The task -
The reply is to be the lines from the one with "You are a GUI" through the last line of the records below, each retyped exactly, with pictures left out.

Saved data entries
......
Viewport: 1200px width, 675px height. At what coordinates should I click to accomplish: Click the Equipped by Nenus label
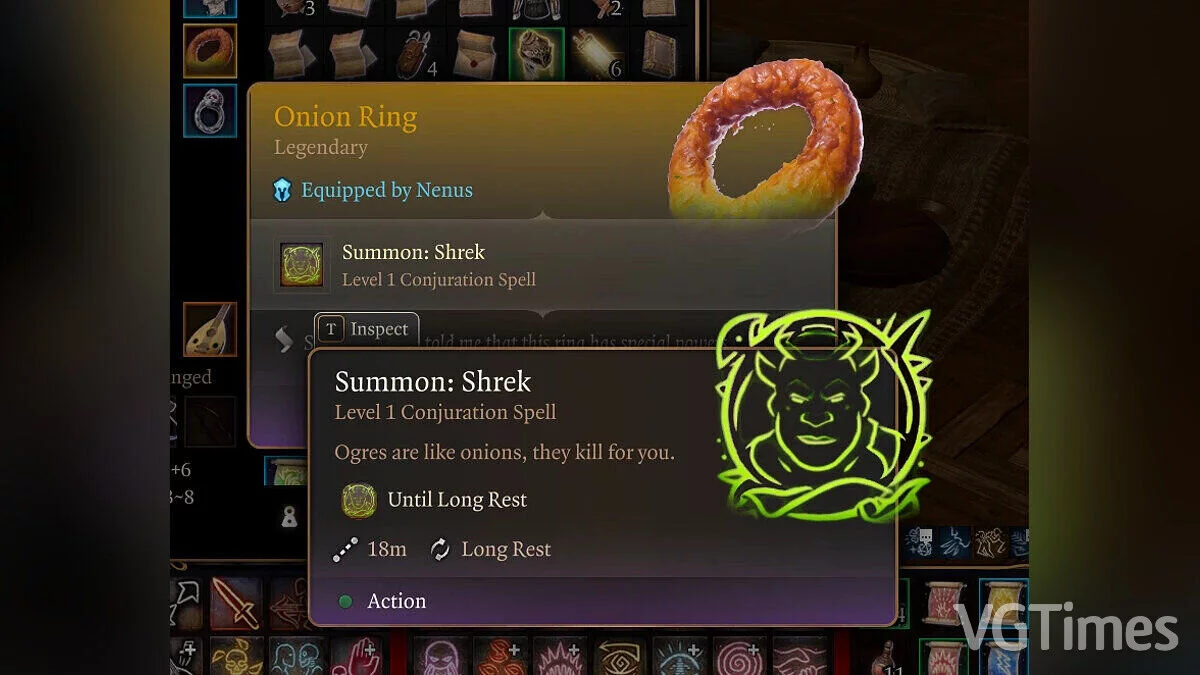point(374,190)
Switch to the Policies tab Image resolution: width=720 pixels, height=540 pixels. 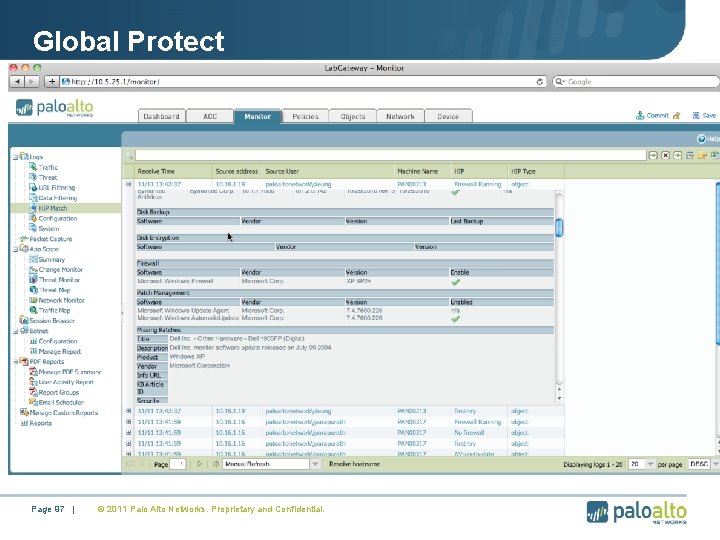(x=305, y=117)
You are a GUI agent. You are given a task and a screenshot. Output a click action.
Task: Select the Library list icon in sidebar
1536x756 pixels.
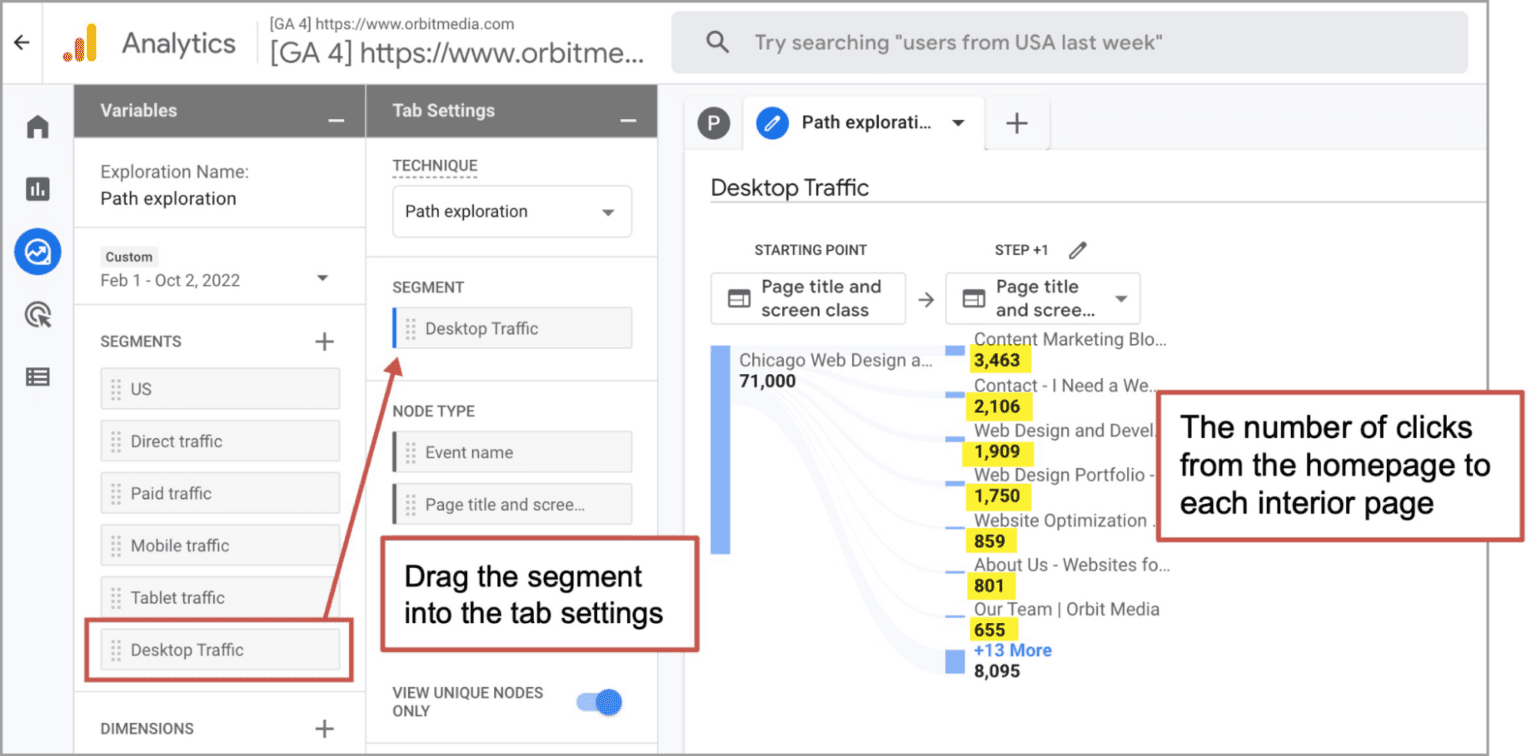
......
Reply -
You are a GUI agent. You are given a task and a screenshot. Output a click action.
Task: Select the Library list icon in sidebar
1536x756 pixels.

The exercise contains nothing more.